Lost in space with Astronautalis

The local rapper lays southern storytelling over a beat.

Astronautalis performed at Soundest 2012 on Sunday, May 27, 2012, in Shakopee, Minn.

Mark Vancleave, Daily File Photo

Astronautalis performed at Soundest 2012 on Sunday, May 27, 2012, in Shakopee, Minn.

Patrick Maloney

What: WHY? with Astronautalis and Sarah Winters

When: 6:30 p.m., Saturday

Where: Fine Line Music Café, 318 N. First Ave., Minneapolis

Cost: $15

Age: All ages

 

Astronautalis’ music lacks braggadocio and punch lines, so it might seem odd that this artist got his start doing rap battles.

Kicking off in his early teens, Astronautalis worked his way across the country before calling it quits.

“Battling has a pretty shallow creative glass ceiling,” Astronautalis said. “There are only so many times you can sign up to have some dudes call you gay over and over again.”

Astronautalis used to hone his freestyling skills by having his friends give him unconventional topics to rap about.
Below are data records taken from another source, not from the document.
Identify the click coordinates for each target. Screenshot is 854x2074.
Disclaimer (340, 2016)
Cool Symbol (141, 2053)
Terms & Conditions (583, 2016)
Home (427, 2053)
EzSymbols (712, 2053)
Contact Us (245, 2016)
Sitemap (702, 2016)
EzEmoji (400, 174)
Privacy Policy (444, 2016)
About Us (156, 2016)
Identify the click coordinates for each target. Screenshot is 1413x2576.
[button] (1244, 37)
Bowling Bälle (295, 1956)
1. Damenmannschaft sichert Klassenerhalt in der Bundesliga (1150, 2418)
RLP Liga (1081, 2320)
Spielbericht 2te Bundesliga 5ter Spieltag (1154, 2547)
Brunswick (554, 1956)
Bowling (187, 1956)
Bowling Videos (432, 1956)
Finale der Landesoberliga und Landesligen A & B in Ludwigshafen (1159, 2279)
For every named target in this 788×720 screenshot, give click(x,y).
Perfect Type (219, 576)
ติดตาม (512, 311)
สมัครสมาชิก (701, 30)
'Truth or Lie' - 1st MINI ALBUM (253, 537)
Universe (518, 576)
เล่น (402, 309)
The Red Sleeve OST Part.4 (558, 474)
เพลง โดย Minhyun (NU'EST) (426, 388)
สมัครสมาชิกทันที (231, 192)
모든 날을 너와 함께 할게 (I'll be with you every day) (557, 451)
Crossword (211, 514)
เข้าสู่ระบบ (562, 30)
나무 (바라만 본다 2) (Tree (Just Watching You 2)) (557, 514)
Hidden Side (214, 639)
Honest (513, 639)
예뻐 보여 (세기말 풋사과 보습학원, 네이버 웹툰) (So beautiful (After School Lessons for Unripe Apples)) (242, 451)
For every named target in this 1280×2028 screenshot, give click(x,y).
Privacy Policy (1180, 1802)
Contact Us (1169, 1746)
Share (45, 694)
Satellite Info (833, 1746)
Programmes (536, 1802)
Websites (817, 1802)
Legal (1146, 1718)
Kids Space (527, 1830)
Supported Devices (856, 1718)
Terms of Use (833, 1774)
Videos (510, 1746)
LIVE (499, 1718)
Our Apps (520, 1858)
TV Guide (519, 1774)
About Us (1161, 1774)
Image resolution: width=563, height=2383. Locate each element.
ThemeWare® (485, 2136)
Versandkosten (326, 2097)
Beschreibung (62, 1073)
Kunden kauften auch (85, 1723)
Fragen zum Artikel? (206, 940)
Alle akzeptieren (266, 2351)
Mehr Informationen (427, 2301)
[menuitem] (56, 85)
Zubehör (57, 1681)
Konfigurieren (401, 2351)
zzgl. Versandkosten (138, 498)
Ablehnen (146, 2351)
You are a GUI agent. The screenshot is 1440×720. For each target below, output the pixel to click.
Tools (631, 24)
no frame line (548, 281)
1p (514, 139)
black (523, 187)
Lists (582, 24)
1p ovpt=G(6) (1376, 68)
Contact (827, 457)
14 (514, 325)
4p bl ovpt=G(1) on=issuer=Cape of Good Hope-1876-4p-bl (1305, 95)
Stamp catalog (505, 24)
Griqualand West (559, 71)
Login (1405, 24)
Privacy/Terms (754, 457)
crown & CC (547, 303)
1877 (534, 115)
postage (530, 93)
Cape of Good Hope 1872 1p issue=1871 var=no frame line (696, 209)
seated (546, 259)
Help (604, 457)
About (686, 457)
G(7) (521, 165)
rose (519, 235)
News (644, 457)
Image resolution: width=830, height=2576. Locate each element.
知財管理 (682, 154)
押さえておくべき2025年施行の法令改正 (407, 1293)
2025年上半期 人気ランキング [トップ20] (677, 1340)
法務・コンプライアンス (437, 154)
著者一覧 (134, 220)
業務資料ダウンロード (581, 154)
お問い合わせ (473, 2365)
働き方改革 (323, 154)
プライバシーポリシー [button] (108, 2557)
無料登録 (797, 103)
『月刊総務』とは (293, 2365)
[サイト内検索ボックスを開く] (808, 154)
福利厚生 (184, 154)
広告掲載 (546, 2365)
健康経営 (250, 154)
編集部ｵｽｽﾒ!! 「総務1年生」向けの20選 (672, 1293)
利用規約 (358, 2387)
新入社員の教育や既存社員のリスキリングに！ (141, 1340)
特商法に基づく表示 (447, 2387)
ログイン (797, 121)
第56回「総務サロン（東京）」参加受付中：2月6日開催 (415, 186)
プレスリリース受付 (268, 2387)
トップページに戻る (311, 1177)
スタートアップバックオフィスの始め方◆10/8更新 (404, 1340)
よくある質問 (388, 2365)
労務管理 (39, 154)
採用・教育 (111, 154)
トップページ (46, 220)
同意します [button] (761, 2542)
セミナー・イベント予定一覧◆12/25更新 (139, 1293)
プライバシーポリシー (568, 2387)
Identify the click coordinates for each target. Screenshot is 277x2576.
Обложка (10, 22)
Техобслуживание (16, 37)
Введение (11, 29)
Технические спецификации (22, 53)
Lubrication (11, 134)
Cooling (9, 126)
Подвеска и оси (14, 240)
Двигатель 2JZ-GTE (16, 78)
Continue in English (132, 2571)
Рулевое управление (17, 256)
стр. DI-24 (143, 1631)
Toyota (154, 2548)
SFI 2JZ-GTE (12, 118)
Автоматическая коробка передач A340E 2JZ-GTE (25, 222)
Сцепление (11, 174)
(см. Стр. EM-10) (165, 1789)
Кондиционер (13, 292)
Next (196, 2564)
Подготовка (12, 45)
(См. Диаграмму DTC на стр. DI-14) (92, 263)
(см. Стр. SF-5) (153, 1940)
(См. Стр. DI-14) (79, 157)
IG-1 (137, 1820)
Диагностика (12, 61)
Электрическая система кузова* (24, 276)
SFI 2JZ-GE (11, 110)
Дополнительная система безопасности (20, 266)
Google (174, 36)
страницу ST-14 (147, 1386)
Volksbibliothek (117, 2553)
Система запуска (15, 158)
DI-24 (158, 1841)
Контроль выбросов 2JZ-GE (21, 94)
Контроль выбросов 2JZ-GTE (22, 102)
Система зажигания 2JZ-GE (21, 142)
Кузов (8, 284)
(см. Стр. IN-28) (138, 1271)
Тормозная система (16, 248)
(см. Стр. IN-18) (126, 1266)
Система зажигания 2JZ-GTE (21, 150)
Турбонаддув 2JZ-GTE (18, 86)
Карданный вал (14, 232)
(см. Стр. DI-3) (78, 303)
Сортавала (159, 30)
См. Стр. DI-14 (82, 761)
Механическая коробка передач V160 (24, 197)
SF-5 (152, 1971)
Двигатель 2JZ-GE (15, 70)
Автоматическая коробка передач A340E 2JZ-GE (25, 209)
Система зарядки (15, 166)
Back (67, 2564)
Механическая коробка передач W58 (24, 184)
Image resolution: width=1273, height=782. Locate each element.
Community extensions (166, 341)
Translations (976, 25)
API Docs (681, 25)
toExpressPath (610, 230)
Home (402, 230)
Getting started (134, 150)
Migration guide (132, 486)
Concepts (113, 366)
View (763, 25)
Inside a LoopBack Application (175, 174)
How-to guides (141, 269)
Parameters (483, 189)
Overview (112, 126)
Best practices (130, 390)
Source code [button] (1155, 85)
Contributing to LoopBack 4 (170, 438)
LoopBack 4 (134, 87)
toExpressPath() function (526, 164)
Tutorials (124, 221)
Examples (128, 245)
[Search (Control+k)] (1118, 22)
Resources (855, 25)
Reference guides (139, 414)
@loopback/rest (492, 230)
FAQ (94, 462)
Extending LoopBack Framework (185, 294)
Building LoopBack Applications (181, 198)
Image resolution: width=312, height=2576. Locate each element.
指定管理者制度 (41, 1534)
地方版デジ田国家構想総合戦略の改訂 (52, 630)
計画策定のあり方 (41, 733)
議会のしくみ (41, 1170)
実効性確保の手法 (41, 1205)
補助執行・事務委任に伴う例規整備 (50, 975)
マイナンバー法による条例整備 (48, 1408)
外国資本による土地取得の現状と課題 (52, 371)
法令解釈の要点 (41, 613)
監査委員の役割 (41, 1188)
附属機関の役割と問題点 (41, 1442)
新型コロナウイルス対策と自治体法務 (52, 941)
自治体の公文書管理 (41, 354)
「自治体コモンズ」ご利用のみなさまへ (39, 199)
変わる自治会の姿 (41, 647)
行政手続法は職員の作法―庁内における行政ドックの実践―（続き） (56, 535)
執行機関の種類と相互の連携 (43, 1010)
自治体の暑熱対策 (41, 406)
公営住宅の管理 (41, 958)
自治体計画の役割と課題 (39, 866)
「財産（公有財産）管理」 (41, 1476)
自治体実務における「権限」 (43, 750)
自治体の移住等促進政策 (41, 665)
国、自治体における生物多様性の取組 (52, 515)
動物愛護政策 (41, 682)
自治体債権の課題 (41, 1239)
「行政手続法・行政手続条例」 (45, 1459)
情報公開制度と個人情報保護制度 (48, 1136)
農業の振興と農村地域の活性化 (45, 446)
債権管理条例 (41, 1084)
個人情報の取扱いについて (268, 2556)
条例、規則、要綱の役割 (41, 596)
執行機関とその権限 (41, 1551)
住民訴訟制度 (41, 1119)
When he quit battling for songwriting, he evolved that practice technique into part of his nightly performances.

“I take topics from the audience to freestyle about. I ask that they’re things that people don’t usually rap about,” Astronautalis said. “I take these disparate elements and try to make a story out of them.”

Astronautalis asks for around five subjects that no one has ever rapped about before — adding that “there are already so many awesome songs about cars and guns and butts and the stanky leg” — and then composes an impromptu narrative involving the topics over Top 40 rap beats.

The crowds get pretty into this exercise, urging Astronautalis to spitball about topics like Nicolas Cage, quantum physics and necromancy.

“There’s always something about zombies,” he said.

Astronautalis traces this freestyling back to his roots in Jacksonville, Fla.

“It’s like old southern drunkard storytelling throughout the whole thing,” he said. “That’s a gigantic part of my culture.”

Astronautalis’ songwriting also draws on storytelling. Over piano- and guitar-driven beats, he weaves stories about the Revolutionary War, making out behind vending machines and cryogenic freezing.

Like battling, he says, rapping about science and history can be one-dimensional.

“When you get into that nerd-core and joke rap, it’s basically just like a book report,” he said.

Astronautalis tries to look a little bit deeper. His writing process is the antithesis of freestyle — long and slow, filled with years of research. However, he strives to make his work to come off more like a song than a TED Talk by incorporating intricate rhyme schemes and sing-a-long choruses.

“When you read these stories, there’s a lot of amazing drama there. That’s the heart of a lot of good art. It’s all there.”